> Entries provided
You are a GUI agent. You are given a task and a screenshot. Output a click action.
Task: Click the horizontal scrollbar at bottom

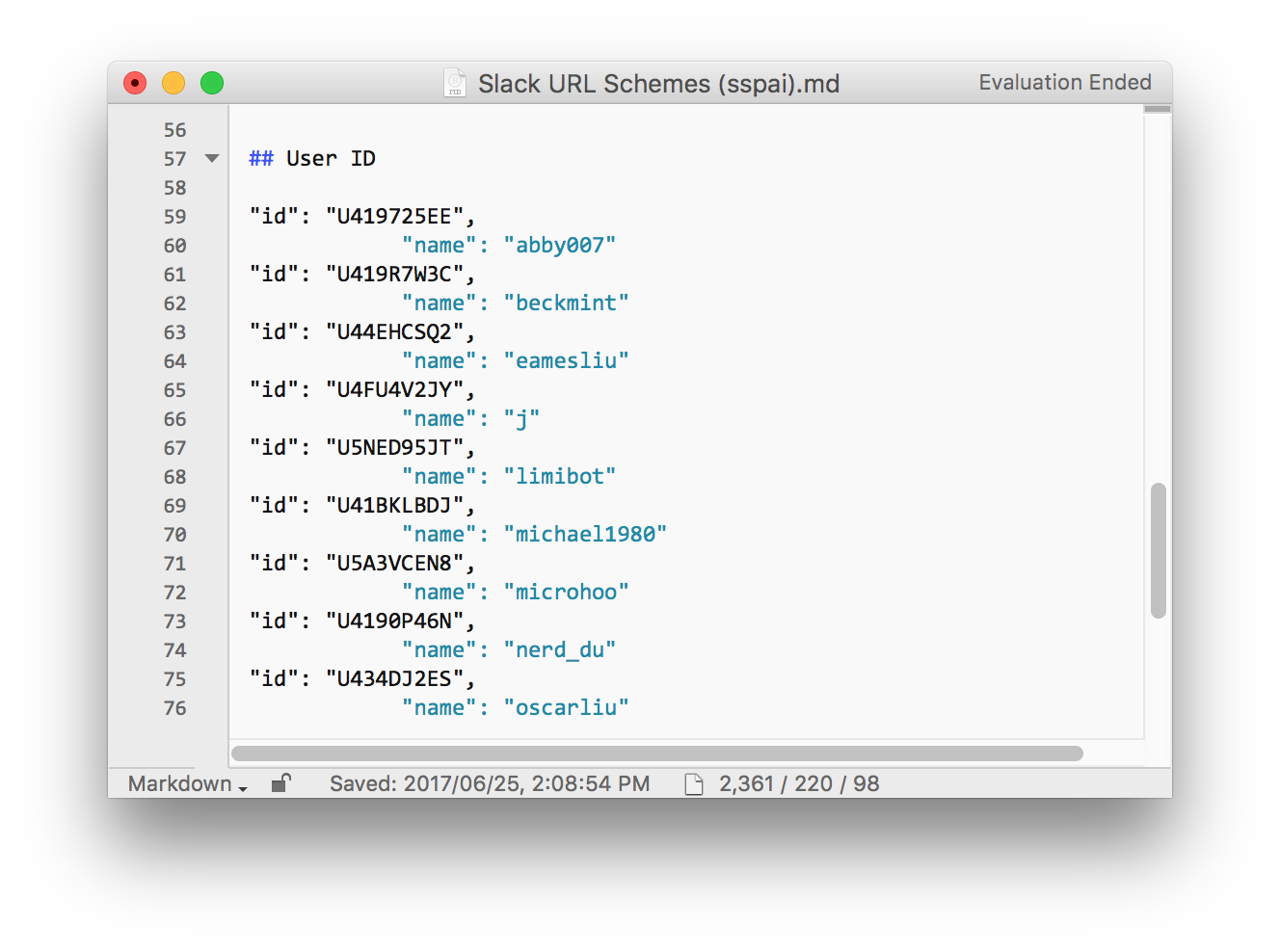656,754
* * *
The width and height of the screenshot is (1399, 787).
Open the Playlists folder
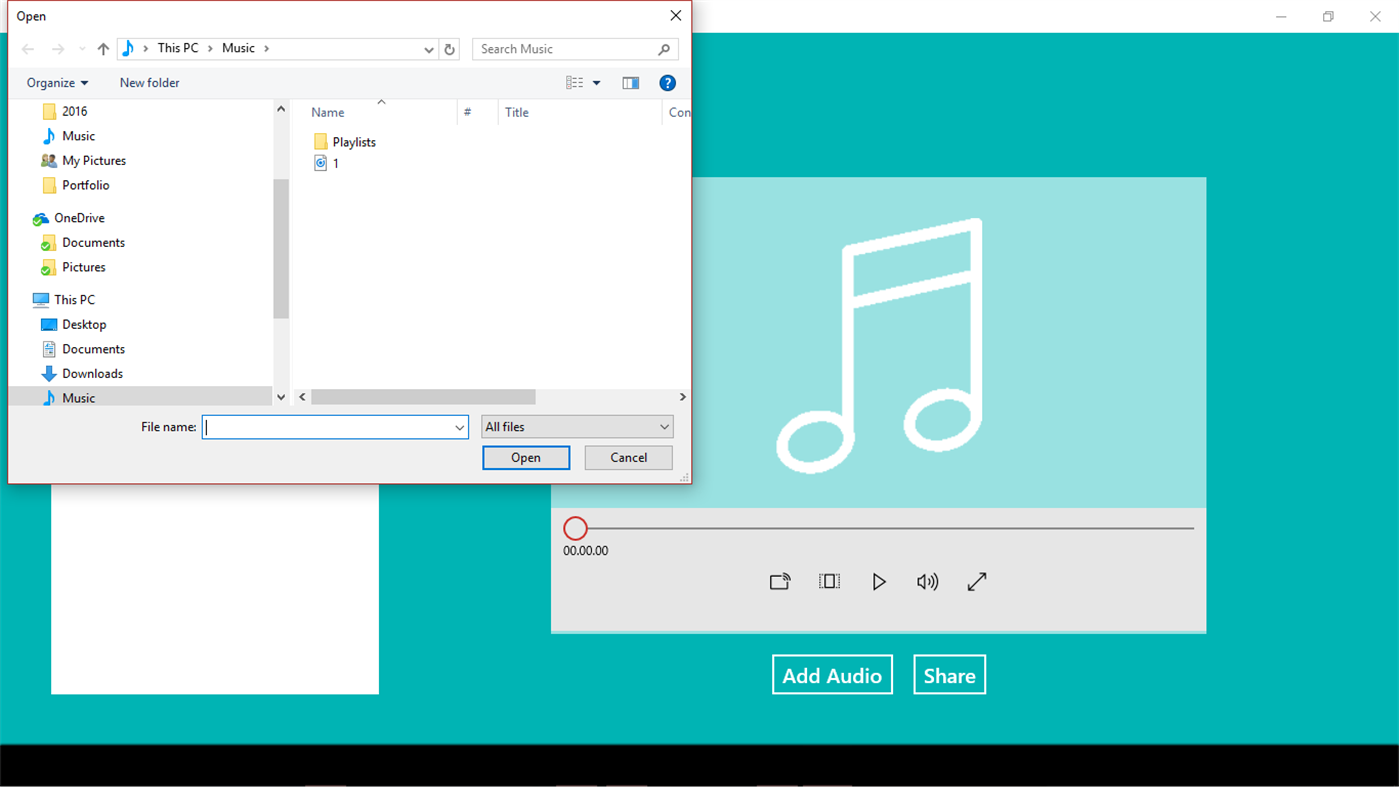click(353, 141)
...
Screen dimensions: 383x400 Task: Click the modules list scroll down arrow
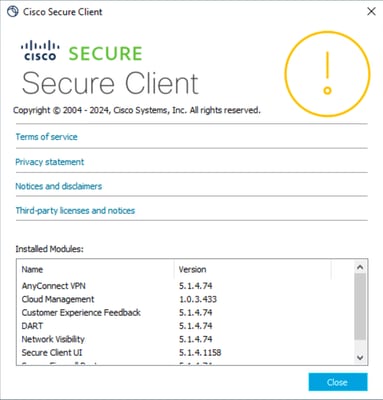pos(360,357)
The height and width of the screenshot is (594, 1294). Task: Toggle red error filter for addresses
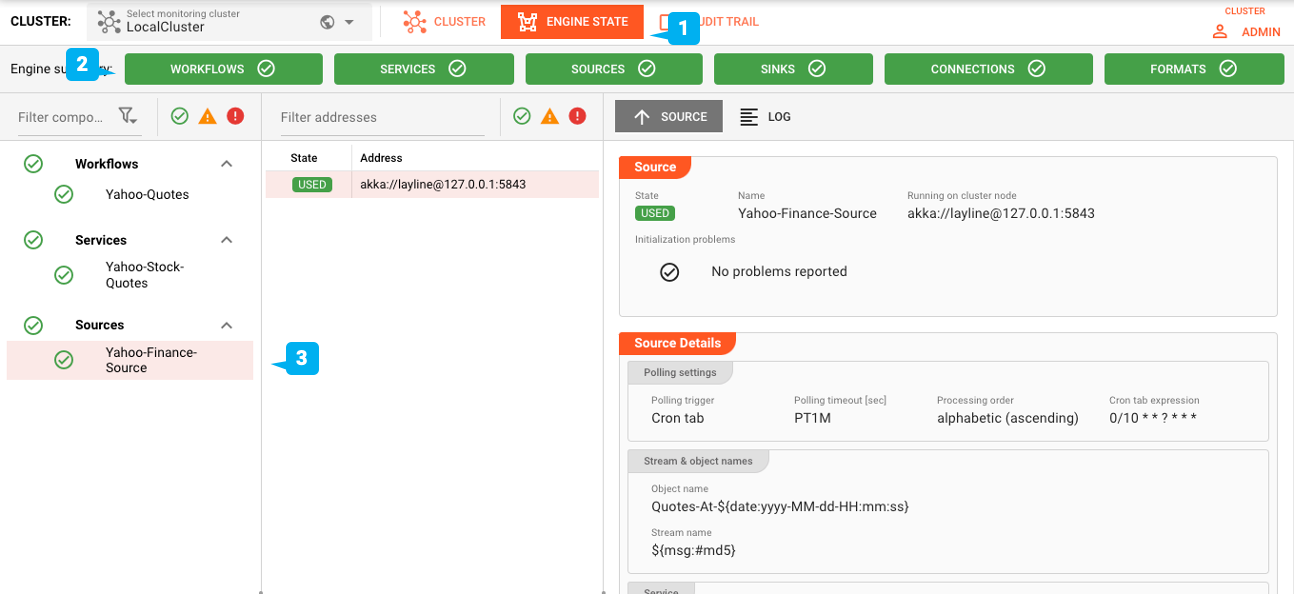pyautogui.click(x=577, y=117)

> Task to carry out
Please transcribe the part of the listing that opens with the line containing "Screen dimensions: 383x400" and closes with the line containing "pyautogui.click(x=577, y=117)", leaving the pictures out of your answer.

> Full output
Screen dimensions: 383x400 Task: Click the modules list scroll down arrow
pos(360,357)
The height and width of the screenshot is (594, 1294). Task: Toggle red error filter for addresses
pyautogui.click(x=577, y=117)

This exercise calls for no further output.